Install coreutils (`gtimeout`) for hard process-tree kills.
- **Linux** (incl. Gitea CI) uses `flock` + `timeout` for cross-process hardening.
## Roadmap / nice-to-haves
- [x] Per-repo lock to serialize same-repo jobs automatically (`lock:` / cwd).
- [x] Per-job `timeout:` with hard kill (or bash watchdog fallback).
- [x] Stall detection in `status`/`dash`.

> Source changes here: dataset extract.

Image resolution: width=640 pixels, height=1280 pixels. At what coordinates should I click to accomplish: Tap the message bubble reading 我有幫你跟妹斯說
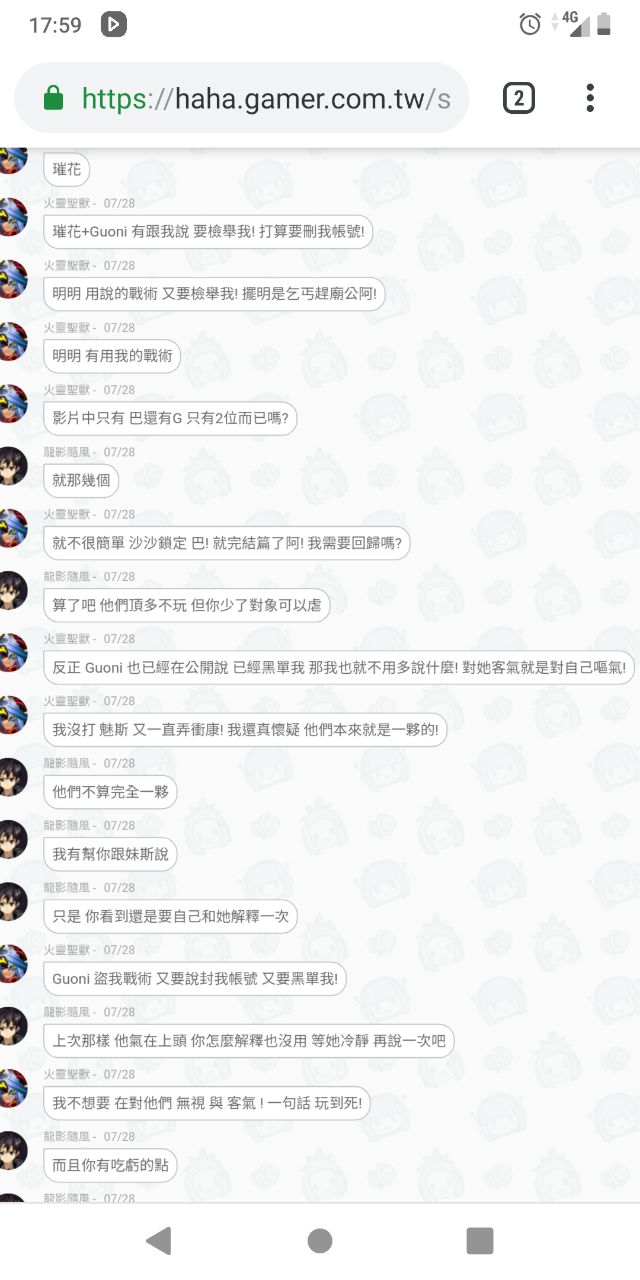[x=111, y=854]
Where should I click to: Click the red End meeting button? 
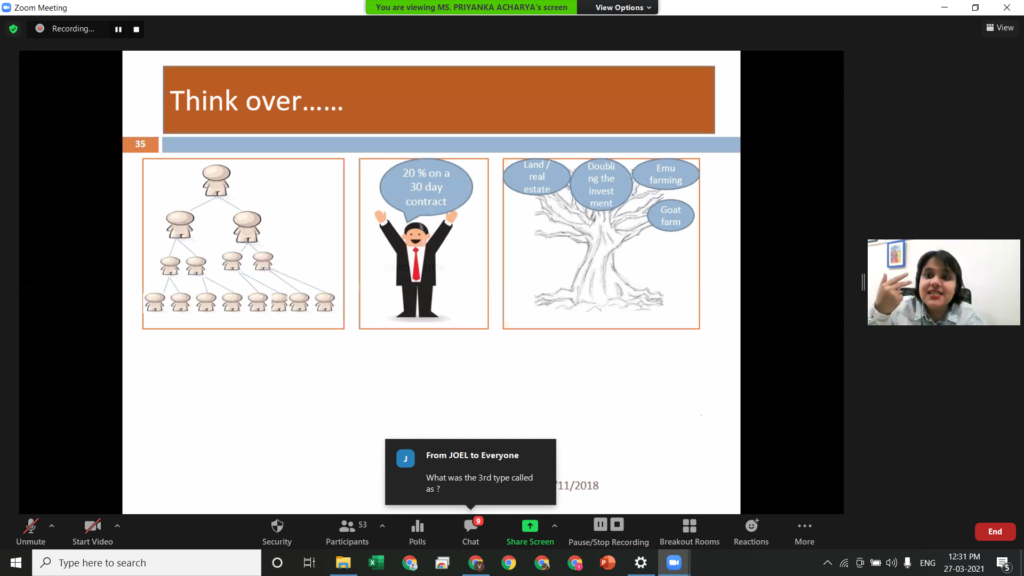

- [x] `requeue` failed jobs + `clean`/archive old runs.
- [x] Build/ship lifecycle: `review → testing → shipped` with auto-QA `verify:` gate + manual `ship`.
- [ ] `--push` opt-in policy + commit review gate.
- [ ] Optional notifications (Slack/desktop) on done/failed/stall.
- [ ] Persisted run-loop as a daemon/service with auto-restart.